(Pixel coordinate grounding data)

◆ ◆ ◆ ◆

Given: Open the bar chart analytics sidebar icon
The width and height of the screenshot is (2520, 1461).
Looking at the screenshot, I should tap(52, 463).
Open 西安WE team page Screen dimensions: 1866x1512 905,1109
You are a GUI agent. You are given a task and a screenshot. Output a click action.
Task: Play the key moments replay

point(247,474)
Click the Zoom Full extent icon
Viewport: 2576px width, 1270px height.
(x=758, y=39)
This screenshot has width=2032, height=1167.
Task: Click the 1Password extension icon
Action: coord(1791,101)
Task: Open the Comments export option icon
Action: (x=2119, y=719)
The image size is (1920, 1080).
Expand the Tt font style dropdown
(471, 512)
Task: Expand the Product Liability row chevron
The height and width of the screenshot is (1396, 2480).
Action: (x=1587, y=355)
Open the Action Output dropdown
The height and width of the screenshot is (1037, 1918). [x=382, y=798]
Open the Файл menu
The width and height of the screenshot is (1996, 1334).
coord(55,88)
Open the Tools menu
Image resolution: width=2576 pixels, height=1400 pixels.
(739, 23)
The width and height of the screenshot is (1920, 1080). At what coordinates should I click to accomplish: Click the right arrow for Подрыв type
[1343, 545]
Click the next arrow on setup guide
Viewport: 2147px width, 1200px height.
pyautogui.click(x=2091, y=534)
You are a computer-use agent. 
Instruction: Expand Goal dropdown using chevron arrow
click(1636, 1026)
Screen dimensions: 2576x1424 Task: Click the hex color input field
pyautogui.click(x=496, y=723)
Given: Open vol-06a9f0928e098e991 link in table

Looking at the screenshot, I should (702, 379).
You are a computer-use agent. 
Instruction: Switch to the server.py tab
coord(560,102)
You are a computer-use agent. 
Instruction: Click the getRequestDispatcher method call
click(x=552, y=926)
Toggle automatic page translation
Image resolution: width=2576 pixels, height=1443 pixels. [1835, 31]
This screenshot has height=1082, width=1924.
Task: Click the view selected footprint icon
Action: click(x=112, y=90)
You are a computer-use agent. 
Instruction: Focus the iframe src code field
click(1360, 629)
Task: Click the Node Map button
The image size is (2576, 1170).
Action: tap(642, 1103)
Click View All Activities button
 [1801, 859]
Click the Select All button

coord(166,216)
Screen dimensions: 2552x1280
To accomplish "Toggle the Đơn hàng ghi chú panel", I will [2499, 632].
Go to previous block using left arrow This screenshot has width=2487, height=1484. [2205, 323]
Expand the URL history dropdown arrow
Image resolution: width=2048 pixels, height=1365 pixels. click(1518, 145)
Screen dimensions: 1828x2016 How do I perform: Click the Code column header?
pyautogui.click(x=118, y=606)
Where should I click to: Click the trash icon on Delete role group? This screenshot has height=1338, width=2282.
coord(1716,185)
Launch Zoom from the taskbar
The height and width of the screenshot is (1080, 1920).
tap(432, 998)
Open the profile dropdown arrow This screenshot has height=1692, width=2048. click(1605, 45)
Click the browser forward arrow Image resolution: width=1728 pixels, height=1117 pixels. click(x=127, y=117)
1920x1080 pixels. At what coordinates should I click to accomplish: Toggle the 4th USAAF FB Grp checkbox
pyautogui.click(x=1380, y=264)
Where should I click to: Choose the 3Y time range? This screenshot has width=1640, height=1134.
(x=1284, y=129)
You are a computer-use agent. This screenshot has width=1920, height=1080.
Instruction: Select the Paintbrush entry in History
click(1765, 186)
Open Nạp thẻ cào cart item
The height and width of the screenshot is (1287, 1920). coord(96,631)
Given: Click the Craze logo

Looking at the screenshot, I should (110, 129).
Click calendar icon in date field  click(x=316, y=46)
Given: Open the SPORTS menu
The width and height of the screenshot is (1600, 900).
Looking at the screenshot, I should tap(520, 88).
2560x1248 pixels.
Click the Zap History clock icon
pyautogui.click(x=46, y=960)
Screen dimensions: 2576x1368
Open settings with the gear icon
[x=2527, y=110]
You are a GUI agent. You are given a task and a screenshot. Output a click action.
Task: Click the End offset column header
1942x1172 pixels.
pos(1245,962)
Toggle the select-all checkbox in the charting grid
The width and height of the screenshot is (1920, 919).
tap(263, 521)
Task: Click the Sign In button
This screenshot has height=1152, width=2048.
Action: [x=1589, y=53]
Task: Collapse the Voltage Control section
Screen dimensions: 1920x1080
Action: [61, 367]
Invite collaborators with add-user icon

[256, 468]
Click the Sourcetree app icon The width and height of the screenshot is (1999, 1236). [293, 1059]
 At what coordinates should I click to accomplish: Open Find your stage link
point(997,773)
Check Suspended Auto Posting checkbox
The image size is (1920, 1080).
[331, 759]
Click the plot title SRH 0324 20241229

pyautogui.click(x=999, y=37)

◆ ◆ ◆ ◆

(EXERCISE REQUIREMENTS) After locating the line holding "Task: Click the Sign In button" above, output exactly that line and every line after it through the line holding "Click the Sourcetree". Include nothing else.

(COMPLETED TASK)
Task: Click the Sign In button
This screenshot has height=1152, width=2048.
Action: [x=1589, y=53]
Task: Collapse the Voltage Control section
Screen dimensions: 1920x1080
Action: [61, 367]
Invite collaborators with add-user icon

[256, 468]
Click the Sourcetree app icon The width and height of the screenshot is (1999, 1236). [293, 1059]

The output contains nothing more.